= Beginning of Section =
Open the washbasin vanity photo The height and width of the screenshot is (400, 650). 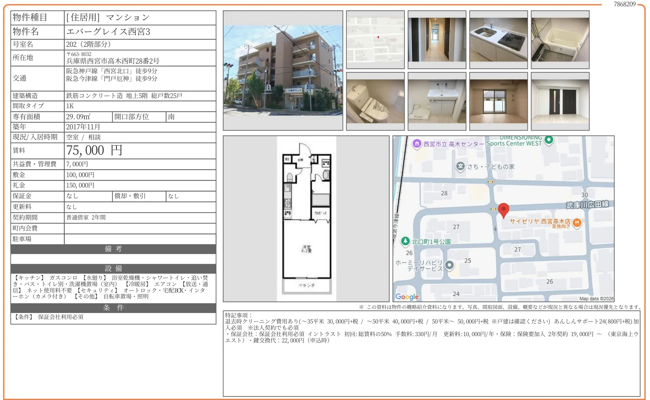(x=437, y=101)
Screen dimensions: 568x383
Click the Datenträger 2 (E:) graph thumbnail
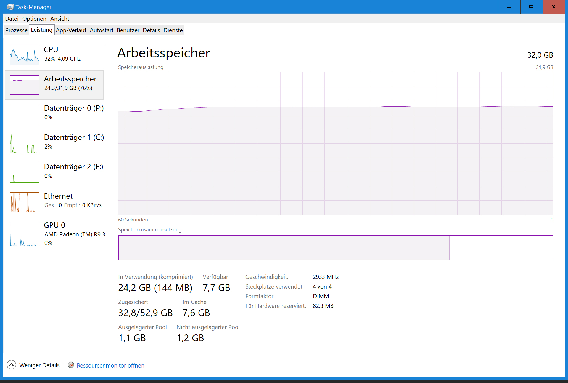24,173
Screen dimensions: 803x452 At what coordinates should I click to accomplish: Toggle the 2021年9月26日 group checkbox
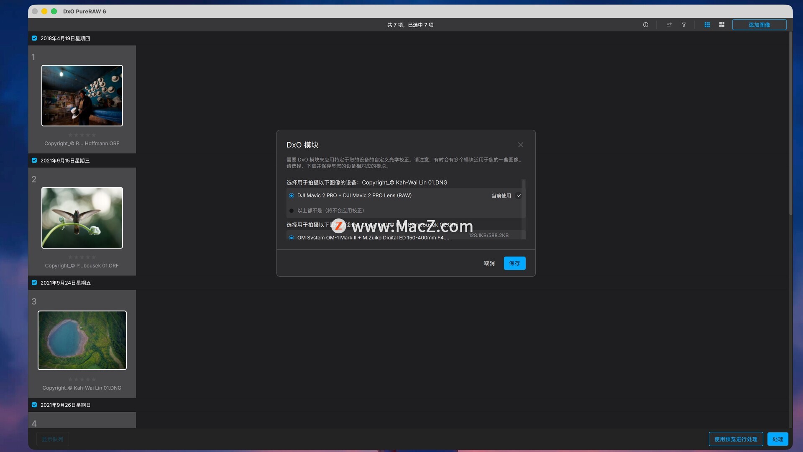34,405
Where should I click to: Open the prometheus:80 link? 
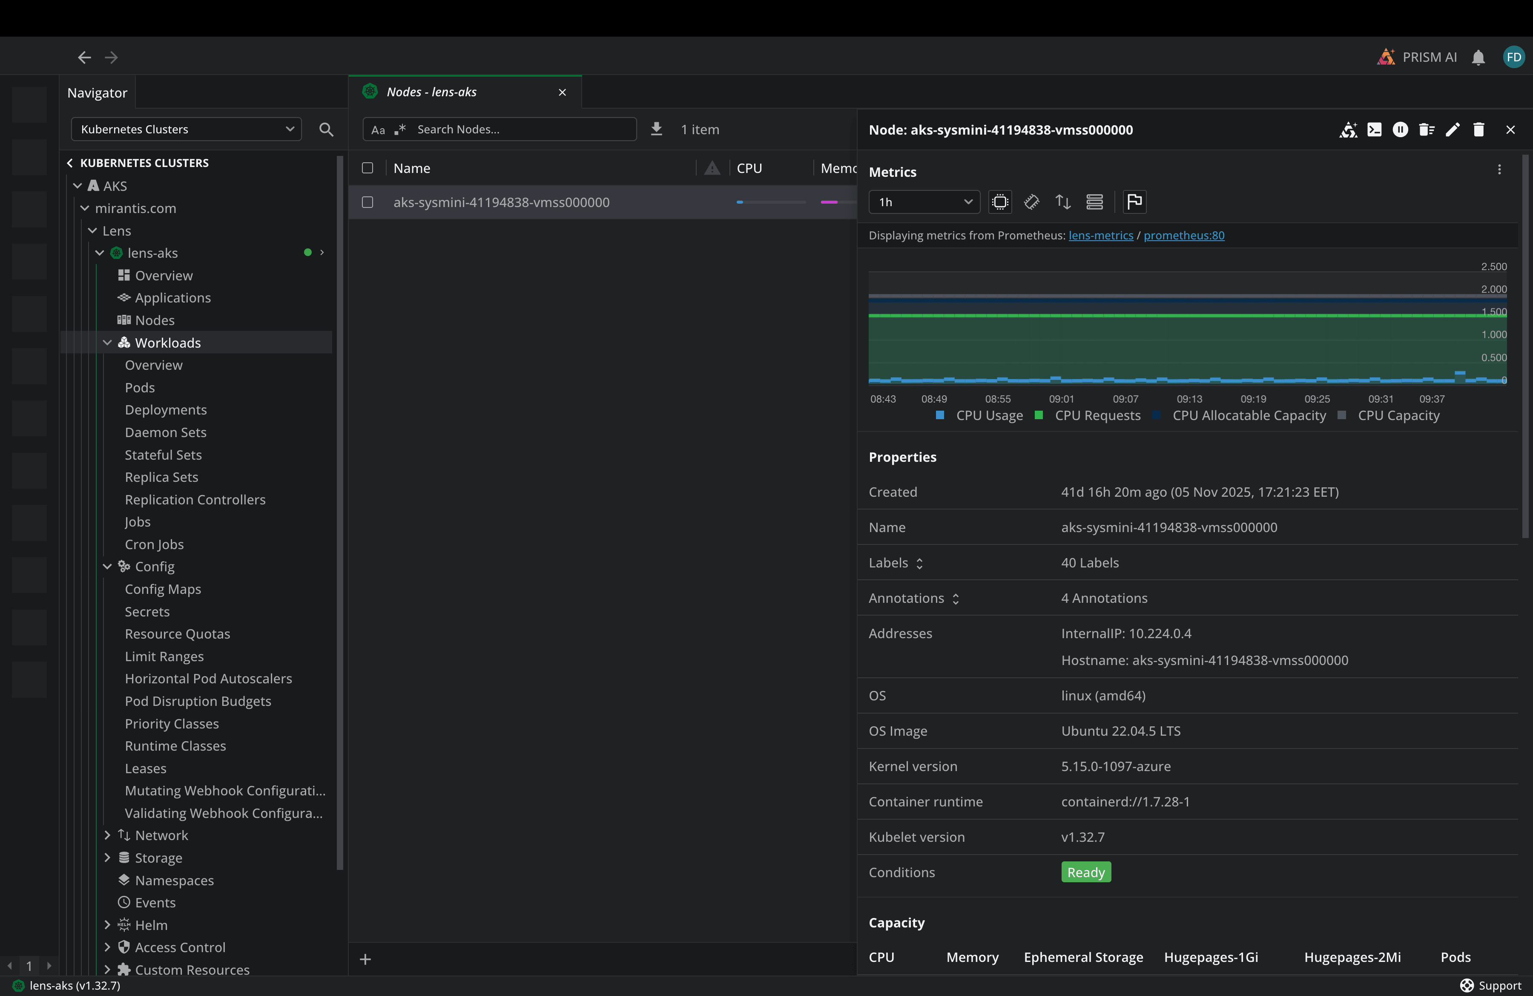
= End of Section =
Extract only the lines from the line containing "Screen dimensions: 803x452" through the final line of the records; keep both ends and drop every picture.

Screen dimensions: 803x452 At what coordinates should I click to accomplish: Toggle the 2021年9月26日 group checkbox
34,405
Where should I click to: Open the prometheus:80 link? 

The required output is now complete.